━━━━━ Records for the task ━━━━━

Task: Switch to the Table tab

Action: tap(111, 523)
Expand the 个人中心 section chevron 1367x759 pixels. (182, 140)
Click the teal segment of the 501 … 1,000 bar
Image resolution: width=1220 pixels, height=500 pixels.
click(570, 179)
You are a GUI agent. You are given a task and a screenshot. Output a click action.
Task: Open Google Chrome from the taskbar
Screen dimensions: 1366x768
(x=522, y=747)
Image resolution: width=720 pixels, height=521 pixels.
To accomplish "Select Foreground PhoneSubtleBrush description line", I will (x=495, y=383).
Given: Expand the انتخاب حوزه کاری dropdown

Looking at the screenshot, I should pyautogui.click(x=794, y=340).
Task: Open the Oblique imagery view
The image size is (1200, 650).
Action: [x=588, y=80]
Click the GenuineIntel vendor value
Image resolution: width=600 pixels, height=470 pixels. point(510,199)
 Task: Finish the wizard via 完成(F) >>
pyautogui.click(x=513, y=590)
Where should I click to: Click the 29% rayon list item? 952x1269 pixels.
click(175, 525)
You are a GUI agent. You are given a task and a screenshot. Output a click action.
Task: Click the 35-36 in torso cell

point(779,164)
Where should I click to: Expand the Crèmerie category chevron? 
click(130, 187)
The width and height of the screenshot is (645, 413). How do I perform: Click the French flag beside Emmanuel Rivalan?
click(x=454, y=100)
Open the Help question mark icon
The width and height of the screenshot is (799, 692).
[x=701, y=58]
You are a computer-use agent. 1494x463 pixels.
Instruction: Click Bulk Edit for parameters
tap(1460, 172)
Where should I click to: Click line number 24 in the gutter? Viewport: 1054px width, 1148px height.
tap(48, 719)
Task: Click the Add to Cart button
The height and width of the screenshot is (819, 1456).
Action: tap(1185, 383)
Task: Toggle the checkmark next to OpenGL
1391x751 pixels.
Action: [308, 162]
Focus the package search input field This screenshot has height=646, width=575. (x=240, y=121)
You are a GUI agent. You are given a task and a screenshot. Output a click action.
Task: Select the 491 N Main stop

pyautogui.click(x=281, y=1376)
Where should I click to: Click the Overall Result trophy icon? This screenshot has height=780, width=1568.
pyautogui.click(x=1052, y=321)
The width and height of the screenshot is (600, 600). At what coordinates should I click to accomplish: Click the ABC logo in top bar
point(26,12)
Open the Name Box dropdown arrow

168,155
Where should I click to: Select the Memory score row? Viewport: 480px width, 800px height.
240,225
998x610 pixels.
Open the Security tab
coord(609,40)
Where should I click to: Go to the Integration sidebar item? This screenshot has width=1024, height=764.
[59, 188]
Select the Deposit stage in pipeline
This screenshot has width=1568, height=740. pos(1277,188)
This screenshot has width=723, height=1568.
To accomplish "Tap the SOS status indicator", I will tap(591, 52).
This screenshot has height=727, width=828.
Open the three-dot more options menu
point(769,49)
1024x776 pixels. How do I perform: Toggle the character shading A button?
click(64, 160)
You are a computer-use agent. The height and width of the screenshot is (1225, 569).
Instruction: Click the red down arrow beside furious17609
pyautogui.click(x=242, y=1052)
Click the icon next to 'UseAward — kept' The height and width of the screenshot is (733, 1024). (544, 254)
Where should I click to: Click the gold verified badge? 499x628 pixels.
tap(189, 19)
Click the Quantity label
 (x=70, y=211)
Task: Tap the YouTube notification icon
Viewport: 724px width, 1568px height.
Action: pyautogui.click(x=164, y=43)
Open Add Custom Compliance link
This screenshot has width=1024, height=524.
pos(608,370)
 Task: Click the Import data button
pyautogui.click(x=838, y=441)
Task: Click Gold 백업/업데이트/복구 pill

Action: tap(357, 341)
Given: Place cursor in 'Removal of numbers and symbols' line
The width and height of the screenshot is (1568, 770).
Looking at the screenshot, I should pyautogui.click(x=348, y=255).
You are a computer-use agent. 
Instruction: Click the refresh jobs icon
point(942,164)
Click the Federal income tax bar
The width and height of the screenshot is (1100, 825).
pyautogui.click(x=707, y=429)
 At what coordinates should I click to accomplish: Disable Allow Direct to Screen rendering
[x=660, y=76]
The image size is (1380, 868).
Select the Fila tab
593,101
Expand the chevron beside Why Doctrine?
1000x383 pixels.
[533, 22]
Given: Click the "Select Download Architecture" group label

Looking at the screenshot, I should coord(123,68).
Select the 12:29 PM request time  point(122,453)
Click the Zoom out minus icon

━━━━━

All the lines that hold the word "computer" must appear in the answer, copied from the records.

You are a computer-use agent. 1494x463 pixels.
You are a computer-use agent. The height and width of the screenshot is (1225, 569).
You are a computer-use agent. 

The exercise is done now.